By the late 1700's the British navy was aware that scurvy could be cured by eating oranges or lemons, even though vitamin C would not be isolated until the early 1930's.
Symptoms of scurvy include bleeding easily, hair and tooth loss, joint pain and swelling. Such symptoms appear to be related to the weakening of blood vessels, connective tissue, and bone, which contain collagen.
Early symptoms of scurvy such as fatigue may result from diminished levels of carnitine , needed to derive energy from fat, or decreased synthesis of the norepinephrine.
Scurvy is rare in developed countries because it can be prevented by as little as 10 mg of vitamin C daily . However, recent cases have occurred in children and the elderly on very restricted diets

94. Safety & Toxicity of Vitamin C
A number of possible problems with very large doses of vitamin C have been suggested, mainly based on in vitro experiments, including genetic mutations , birth defects, kidney stone , increased oxidative stress , excess iron absorption, vitamin B-12 deficiency, and erosion of dental enamel.
However, none of these adverse health effects have been confirmed, and there is no reliable scientific evidence that large amounts of vitamin C (up to 10 grams/day in adults) are toxic or detrimental to health.

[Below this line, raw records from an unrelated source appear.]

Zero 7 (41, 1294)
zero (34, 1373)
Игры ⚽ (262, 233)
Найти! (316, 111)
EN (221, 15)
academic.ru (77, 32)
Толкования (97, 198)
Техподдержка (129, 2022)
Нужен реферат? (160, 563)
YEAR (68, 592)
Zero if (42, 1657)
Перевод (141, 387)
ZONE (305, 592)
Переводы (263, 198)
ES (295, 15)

95. B vitamins (B-complex)
These vitamins are widely distributed in foods. Their influence is felt in many parts of the body.
They function as coenzymes that help the body obtain energy from food.
They also are important for normal appetite, good vision, healthy skin, healthy nervous system and red blood cell formation.
Beriberi, pellagra and pernicious anemia are three well-known B-vitamin deficiencies.
These diseases are not a problem in the United States, but occasionally they occur when people omit certain foods or overeat certain foods at the expense of others.

96. B vitamins (B-complex)
B vitamins are needed for conversion of food to energy.
They do not provide the energy, that comes from the macronutrients, but the B vitamins are essential helpers.
When you are deficient in any of the B vitamins you will feel fatigued and some B vitamin deficiencies will lead to anemia.
B complex vitamins also help you withstand stress, keep your cardiovascular system healthy and will boost your immune system.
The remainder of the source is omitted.